Old lefties would have recognized and understood the political meaning of the photo. It was taken during the great coal strike of 1910 and 1911. The early twentieth saw massive strikes by coal miners both in the United States and the United Kingdom. The Tonypandy riots, which is the context for the coal miner photo, was one of the larger and more explosive confrontations which spiraled into a larger strike and culminated in Churchill, then Home Secretary, sending in the British Army as backup.

The strike would grow until one in six miners in South Wales were part of it.

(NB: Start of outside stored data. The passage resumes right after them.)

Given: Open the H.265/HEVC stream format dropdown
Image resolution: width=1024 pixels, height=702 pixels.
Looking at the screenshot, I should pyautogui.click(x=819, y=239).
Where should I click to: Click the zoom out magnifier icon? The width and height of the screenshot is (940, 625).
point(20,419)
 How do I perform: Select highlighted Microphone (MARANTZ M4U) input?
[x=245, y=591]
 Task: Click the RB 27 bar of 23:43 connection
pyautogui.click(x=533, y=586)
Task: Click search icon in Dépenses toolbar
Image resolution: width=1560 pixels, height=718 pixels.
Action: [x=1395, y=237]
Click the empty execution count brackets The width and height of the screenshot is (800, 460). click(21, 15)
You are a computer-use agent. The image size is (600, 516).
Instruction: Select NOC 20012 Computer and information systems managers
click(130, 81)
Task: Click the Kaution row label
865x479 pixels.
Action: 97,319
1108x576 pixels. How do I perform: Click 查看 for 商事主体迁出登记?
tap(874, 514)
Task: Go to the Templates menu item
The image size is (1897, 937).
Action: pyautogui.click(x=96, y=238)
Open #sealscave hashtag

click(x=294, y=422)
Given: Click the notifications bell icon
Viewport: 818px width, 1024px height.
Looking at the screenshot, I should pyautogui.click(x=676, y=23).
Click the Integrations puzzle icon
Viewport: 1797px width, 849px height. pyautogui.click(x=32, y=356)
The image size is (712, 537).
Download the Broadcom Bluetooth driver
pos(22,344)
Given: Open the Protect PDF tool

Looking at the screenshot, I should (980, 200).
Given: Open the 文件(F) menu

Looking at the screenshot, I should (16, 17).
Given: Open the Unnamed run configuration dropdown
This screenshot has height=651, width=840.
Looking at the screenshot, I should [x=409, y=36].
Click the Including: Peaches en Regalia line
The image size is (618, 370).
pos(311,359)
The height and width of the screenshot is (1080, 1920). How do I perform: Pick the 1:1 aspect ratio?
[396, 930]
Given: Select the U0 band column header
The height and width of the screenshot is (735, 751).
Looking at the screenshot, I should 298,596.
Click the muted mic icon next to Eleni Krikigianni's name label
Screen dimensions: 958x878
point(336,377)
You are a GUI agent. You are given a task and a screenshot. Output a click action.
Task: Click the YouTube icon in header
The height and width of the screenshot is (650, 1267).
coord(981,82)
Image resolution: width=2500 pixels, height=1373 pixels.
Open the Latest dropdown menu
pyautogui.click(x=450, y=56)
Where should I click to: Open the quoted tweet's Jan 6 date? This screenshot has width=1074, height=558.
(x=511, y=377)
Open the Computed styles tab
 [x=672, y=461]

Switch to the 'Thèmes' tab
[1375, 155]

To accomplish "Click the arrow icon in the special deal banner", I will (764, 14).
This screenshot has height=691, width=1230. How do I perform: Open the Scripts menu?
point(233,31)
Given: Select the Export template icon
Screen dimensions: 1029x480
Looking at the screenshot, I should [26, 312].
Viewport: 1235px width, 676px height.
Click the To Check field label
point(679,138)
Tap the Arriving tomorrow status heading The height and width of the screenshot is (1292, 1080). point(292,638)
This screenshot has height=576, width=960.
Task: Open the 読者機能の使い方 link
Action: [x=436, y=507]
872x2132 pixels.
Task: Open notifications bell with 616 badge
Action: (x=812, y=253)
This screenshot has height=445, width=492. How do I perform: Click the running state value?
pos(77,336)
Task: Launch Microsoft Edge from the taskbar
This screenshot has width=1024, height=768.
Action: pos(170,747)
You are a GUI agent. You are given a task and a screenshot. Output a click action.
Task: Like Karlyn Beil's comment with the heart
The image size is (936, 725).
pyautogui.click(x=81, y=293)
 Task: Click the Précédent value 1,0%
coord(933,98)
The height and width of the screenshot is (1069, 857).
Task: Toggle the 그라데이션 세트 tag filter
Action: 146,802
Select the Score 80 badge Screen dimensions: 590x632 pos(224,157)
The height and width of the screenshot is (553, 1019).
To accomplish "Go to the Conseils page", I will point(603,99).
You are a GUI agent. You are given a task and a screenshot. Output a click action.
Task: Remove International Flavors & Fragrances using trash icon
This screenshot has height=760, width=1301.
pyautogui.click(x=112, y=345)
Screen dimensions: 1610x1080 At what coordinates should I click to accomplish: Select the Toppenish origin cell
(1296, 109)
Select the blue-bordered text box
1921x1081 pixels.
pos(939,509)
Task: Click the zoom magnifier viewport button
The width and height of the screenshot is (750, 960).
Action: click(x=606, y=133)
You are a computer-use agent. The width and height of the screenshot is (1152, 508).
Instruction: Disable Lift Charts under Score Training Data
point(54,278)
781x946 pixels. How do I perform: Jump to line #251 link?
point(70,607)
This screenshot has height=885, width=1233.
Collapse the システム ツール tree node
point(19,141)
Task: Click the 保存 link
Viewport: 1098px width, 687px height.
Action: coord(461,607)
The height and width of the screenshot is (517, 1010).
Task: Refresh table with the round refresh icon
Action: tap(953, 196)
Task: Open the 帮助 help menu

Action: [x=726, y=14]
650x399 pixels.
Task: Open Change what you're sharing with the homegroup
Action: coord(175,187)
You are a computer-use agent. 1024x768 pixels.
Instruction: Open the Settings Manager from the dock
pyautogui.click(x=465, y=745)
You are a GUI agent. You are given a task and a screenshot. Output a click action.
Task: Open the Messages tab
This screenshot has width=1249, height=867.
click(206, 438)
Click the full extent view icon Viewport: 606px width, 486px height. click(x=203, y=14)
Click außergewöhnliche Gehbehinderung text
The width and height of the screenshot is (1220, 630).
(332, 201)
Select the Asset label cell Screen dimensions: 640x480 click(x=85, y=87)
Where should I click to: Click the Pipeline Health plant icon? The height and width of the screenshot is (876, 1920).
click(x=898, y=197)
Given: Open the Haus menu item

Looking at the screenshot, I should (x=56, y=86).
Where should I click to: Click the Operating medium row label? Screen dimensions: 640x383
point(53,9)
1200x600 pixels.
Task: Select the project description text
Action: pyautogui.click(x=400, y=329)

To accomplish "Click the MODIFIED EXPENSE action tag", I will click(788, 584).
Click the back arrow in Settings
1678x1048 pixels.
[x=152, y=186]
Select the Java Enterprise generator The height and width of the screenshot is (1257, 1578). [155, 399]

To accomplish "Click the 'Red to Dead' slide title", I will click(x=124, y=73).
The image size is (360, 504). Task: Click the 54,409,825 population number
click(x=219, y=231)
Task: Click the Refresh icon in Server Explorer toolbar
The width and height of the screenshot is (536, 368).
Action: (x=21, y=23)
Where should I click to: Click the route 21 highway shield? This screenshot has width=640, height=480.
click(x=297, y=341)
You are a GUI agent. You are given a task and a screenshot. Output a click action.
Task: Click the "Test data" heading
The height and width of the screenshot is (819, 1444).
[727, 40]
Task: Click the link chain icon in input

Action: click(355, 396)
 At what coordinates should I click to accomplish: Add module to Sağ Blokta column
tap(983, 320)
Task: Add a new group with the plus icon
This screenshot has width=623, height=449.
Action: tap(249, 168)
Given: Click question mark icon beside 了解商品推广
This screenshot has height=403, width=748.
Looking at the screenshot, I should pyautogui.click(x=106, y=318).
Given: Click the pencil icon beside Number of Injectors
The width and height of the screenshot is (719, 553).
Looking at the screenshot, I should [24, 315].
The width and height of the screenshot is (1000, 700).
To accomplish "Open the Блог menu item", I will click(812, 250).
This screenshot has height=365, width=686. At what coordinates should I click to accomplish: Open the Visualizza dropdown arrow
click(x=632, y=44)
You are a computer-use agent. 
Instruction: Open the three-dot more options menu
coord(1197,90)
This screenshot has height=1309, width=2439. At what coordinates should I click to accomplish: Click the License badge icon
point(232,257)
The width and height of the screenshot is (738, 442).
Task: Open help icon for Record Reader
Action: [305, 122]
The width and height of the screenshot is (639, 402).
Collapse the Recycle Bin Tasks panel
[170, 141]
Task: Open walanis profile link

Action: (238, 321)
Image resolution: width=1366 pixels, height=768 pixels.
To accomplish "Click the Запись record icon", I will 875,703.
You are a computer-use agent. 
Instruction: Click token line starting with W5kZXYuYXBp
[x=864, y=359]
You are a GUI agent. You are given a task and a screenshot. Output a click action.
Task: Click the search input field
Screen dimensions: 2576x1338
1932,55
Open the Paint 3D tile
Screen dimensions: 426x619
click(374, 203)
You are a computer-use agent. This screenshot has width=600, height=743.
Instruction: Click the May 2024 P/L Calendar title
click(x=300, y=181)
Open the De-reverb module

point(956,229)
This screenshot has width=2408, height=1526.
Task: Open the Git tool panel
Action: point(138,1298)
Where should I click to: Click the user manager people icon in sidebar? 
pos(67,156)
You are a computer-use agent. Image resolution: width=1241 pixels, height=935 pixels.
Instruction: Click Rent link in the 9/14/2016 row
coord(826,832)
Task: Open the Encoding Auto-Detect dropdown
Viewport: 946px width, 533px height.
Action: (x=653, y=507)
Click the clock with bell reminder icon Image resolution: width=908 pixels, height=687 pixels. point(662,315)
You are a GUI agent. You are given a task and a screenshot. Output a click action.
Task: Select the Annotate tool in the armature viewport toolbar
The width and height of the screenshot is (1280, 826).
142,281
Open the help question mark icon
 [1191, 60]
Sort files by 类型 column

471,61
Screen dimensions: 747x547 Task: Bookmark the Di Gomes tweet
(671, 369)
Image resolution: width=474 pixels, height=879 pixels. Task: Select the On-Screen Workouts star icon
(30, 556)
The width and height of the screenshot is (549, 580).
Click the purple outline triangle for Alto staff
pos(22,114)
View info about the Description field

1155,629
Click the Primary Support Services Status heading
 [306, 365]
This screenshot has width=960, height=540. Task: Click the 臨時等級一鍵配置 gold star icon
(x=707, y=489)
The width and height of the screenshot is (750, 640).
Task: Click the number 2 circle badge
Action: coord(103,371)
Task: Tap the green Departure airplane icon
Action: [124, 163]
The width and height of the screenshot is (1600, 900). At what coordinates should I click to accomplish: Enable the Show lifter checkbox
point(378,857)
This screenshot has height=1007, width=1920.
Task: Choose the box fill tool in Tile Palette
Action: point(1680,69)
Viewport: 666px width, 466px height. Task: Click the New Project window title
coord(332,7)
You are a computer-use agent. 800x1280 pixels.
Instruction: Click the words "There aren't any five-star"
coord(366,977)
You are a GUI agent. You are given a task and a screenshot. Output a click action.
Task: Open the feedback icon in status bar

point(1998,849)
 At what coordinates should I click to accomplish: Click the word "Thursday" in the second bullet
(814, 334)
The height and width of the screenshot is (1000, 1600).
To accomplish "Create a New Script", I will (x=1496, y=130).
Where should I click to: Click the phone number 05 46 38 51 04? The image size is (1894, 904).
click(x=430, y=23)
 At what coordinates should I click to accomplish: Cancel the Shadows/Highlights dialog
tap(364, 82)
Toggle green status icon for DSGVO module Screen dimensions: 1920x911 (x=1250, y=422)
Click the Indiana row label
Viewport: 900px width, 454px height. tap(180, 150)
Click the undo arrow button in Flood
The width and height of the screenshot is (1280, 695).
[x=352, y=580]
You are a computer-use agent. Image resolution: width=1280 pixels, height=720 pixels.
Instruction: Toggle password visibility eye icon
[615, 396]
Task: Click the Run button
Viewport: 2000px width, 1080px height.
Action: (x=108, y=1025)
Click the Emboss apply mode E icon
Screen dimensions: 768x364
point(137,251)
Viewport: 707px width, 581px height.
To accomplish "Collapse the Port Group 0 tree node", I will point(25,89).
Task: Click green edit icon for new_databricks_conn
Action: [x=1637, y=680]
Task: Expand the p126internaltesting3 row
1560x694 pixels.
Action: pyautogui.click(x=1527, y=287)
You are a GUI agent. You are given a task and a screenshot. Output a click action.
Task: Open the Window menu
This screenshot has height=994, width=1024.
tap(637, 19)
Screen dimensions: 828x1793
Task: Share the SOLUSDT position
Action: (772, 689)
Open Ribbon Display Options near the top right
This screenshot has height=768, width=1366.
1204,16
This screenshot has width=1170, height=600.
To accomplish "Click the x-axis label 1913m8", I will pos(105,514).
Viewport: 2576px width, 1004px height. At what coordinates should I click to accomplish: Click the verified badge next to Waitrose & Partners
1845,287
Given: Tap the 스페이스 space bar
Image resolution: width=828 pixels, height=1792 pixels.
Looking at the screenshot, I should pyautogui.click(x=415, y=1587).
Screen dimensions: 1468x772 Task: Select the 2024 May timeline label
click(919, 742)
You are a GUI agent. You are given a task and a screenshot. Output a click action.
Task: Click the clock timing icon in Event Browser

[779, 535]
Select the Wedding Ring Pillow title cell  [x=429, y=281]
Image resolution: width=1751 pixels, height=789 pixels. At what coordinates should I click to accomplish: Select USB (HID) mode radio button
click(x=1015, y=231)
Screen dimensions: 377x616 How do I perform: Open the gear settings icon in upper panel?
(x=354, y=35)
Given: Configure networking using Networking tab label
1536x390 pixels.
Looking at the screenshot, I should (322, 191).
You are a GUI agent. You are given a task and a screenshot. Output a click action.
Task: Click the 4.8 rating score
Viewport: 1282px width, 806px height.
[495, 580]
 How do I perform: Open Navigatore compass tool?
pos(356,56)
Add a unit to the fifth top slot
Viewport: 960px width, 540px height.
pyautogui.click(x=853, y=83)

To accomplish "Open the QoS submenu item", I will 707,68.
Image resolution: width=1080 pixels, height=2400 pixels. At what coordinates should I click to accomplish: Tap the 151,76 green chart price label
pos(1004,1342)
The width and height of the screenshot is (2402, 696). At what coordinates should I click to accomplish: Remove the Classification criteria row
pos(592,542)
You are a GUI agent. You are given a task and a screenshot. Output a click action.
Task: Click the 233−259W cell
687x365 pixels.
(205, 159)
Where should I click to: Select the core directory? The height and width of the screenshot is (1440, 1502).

The photo depicts coal miners in Cwmbach, Wales, discussing the upcoming strike. The coal boom had transformed Cwmbach, but working in the coal mines was risky with mine collapses that killed dozens. Cwmbach became part of the strike fairly early which actually started when the mines stopped allowing miners to take waste timber for their own homes. The men in the photo are relaxing in the pub, knowing that they won’t be going down into the mines again, but also that they won’t have any work.

They’re having a drink while knowing that it may be a while before they will be able to afford one again.

The significance of this is lost on the Arizona Republic’s Buddhist poet who writes, “The photograph shows coal miners’ faces covered in soot. The context of the photograph is not the issue.”

But the context is an issue. It’s just an issue that his fellow lefties once embraced, before abandoning.

The strike is still commemorated in the UK, where the romanticizing of a working class that actually worked with its hands still lingers a little, but strikes in the US invariably involve municipal workers.

Driving through Los Angeles in the rain a few weeks ago, you couldn’t escape men and women in red bellowing through megaphones outside schools to demand that their 6% raise be a 6.5% raise. And the usual teachers’ union obsession with destroying charter schools, testing and student education.